YOUR TASK: Below are the records; return every line from the one that contains "The width and" to the last, exactly, skipping the pictures.

RECORDS FOR THIS EXERCISE:

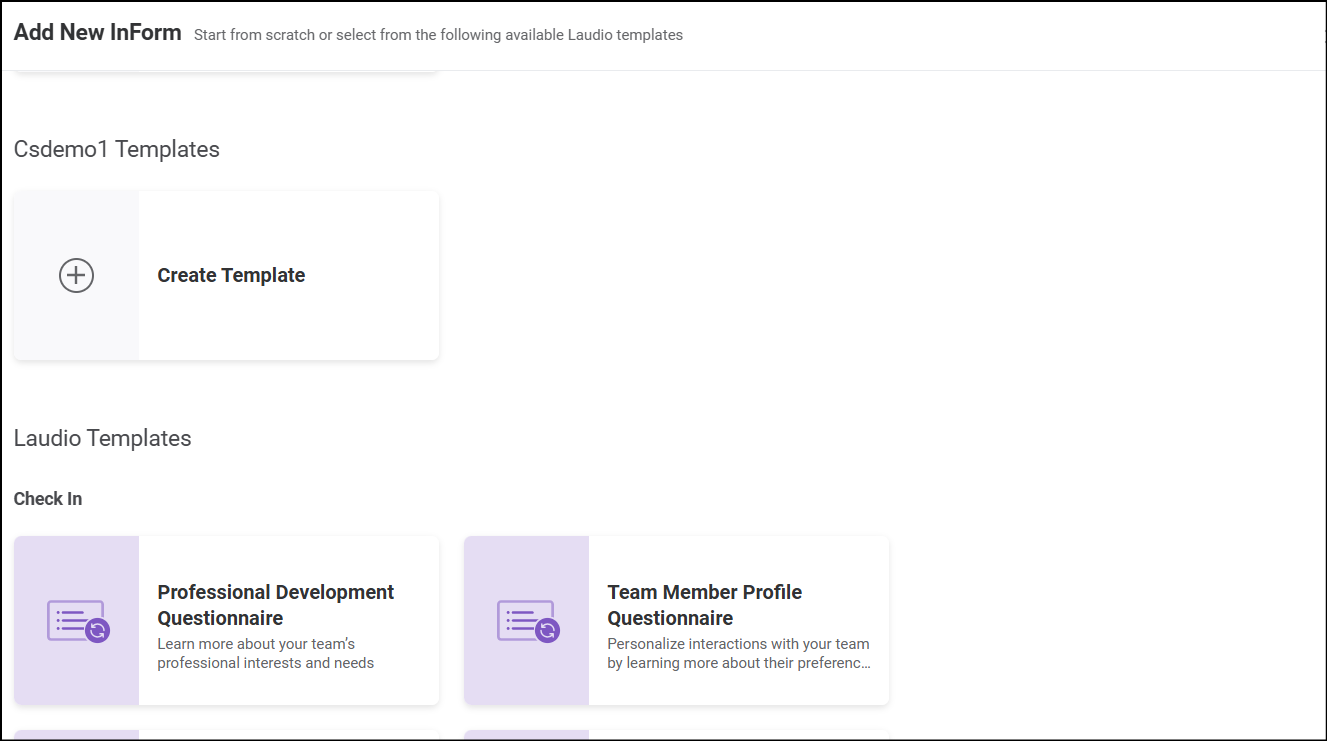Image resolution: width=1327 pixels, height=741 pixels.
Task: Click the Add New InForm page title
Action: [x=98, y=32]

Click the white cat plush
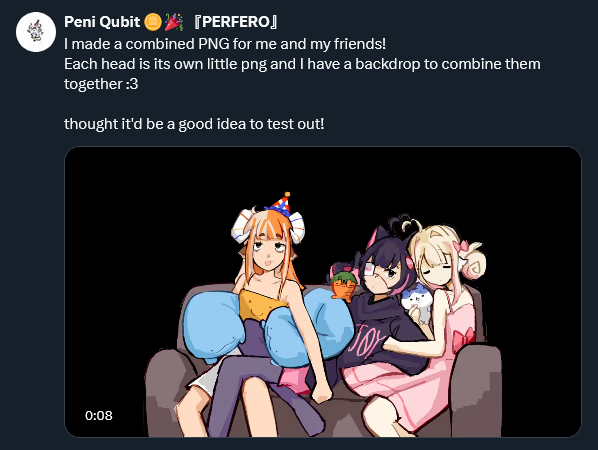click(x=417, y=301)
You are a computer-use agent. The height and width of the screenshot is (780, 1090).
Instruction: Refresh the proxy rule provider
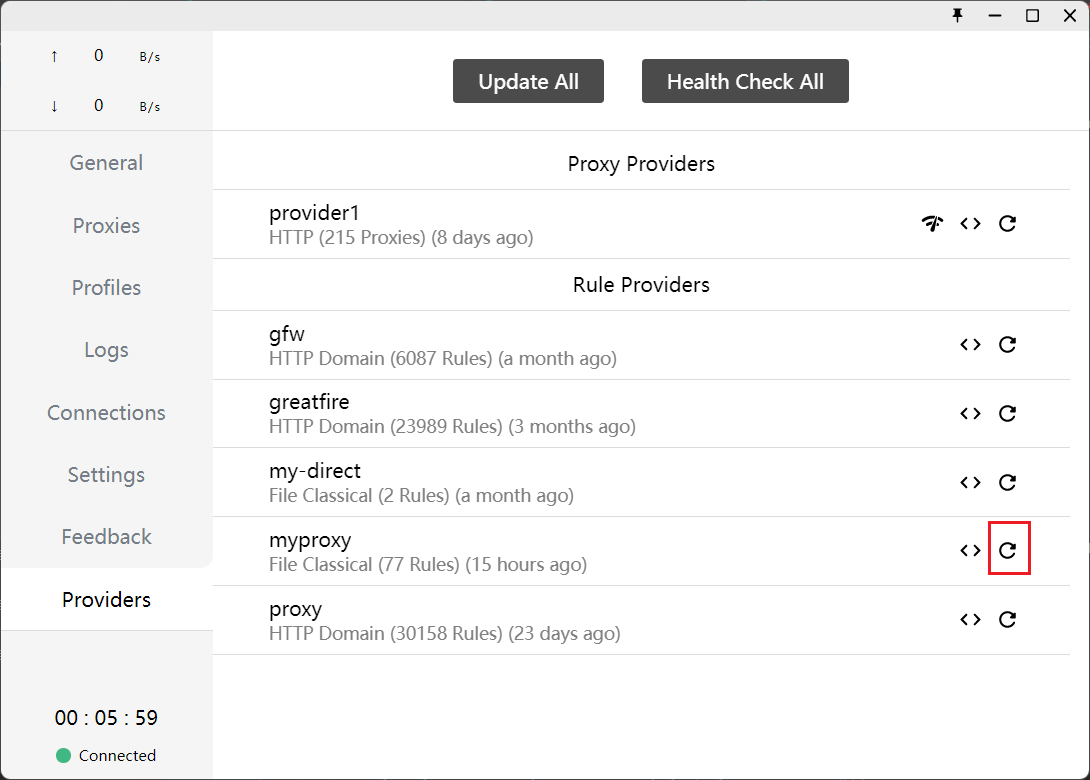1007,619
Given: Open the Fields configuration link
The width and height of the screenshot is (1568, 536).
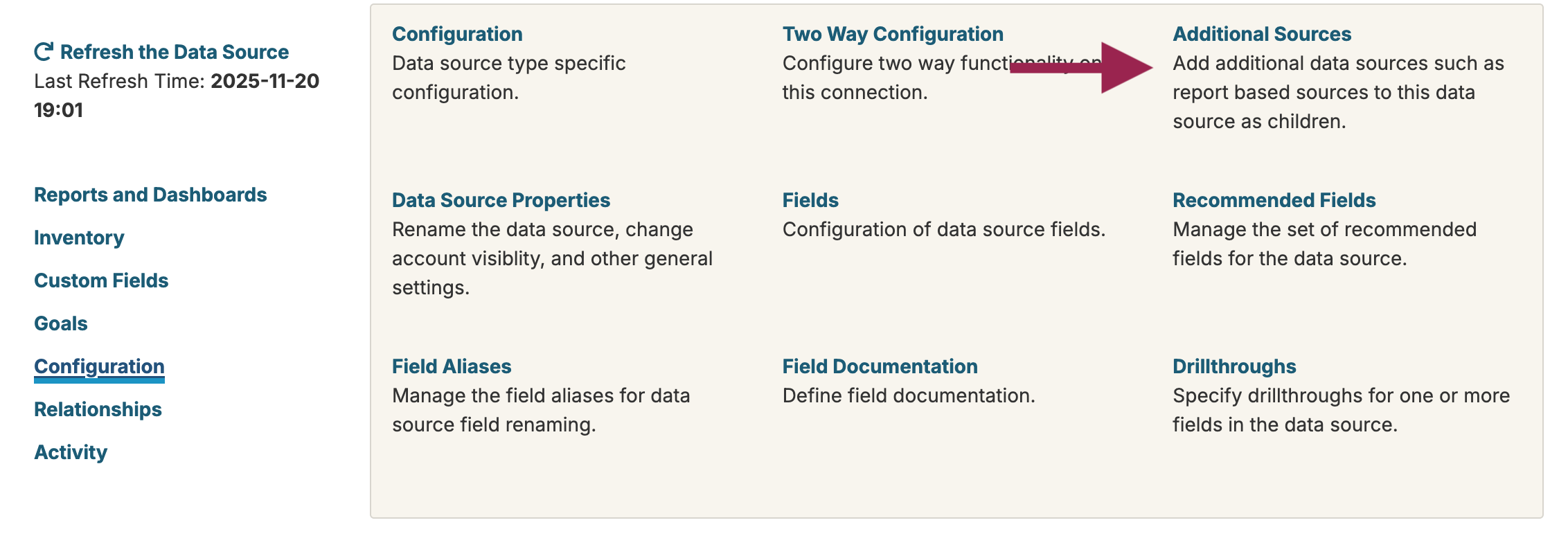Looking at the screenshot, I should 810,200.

TASK OUTPUT:
The width and height of the screenshot is (1568, 536).
Looking at the screenshot, I should 810,200.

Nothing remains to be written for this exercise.